The kids are coming up from behind.
I'm losing my edge.
I'm losing my edge to the kids from Papua New Guinea and from Madrid.
But I was there.

I was there in 1962.
I was there at the first Guess Who show in Winnipeg.
I'm losing my edge.
I'm losing my edge to the kids whose footsteps I hear when they get on the decks.
I'm losing my edge to the internet seekers who can tell me every member of every good group from 1963 to 1978.
I'm losing my edge.

To all the kids in Houston and Calgary.
I'm losing my edge to the art-school Glasgow kids in little jackets and borrowed nostalgia for the unremembered nineties.

I'm losing my edge.
I'm losing my edge.
I can hear the footsteps every night on the decks.
But I was there.

I was there in 1983 at the first Art of Noise practice in a loft in London.
I was working on the theremin sounds with much patience.
I was there when Tom Verlaine started up his first band.
I told him, "Don't do it that way. You'll never make a dime."
I was there.
I was the first guy playing Crispy Ambulance to the grunge kids.
I played it at the 40 Watt.
Everybody thought I was crazy.
We all know.
I was there.
I was there.
I've never been wrong.

But I'm losing my edge to better-looking people with better ideas and more talent.
And they're actually really, really nice.

I'm losing my edge.

I heard you have a compilation of every good song ever done by anybody.
Every great song by Lizzy Mercier Descloux. All the underground hits.
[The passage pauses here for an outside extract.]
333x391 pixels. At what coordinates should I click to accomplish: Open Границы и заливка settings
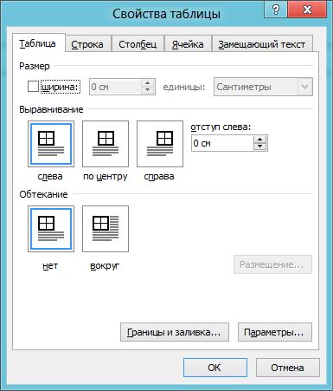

All Electric Light Orchestra tracks. I heard you have a vinyl of every Fatback Band record on German import.

I heard that you have a white label of every seminal rock hit - 1985, '86, '87.
I heard that you have a CD compilation of every good '60s cut and another box set from the '70s.

I hear you're buying a chamberlin and a mellotron and are throwing your macbook out the window because you want to make something real. You want to make a Charles Mingus record.
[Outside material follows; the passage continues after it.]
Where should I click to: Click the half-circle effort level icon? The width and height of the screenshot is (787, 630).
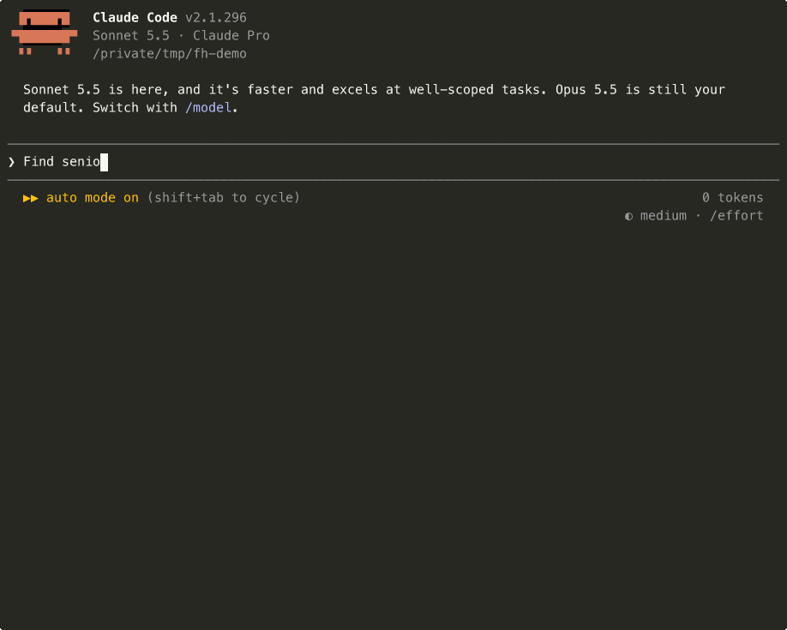[628, 216]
I hear that you and your band have sold your synthesizer and bought an organ.
I hear that you and your band have sold your organ and bought a synthesizer.

I hear everybody that you know is more relevant than everybody that I know.

But have you seen my records?

Grandmaster Flash and the Furious Five, Suburban Knight, Captain Beefheart & His Magic Band, Das Ding, Avey Tare's Slasher Flicks, Marc Almond, Jandek, the Association, Warren Ellis, Pantytec, Sonic Youth, Pussy Galore, Judy Mowatt, The Beau Brummels, DJ Style, Joyce Sims, Stiv Bators, David Axelrod, The Selecter, OOIOO, Neu!, Robert Görl, Sexual Harrassment, Lou Reed, Q65, The Monochrome Set, Rekid, Lalo Schifrin, Wighnomy Brothers & Robag Wruhme, UT, Gregory Isaacs, Bobbi Humphrey, Terror Squad Feat. Camron, Terry Callier, cv313, Can, Blossom Toes, The Vogues, Thee Headcoats, The Evens, Electric Light Orchestra, Maurizio, Archie Shepp, Derrick Morgan, Black Bananas, Cameo, Scott Walker, a-ha, LL Cool J, The Sound, Panda Bear, Lungfish, Slave, Crime, Ponytail, Arthur Verocai, Larry & the Blue Notes, Harpers Bizarre, Metal Thangz, Sam Rivers, Boredoms, Faraquet, The Martian, Royal Trux, Mission of Burma, Mission of Burma, Mission of Burma, Mission of Burma.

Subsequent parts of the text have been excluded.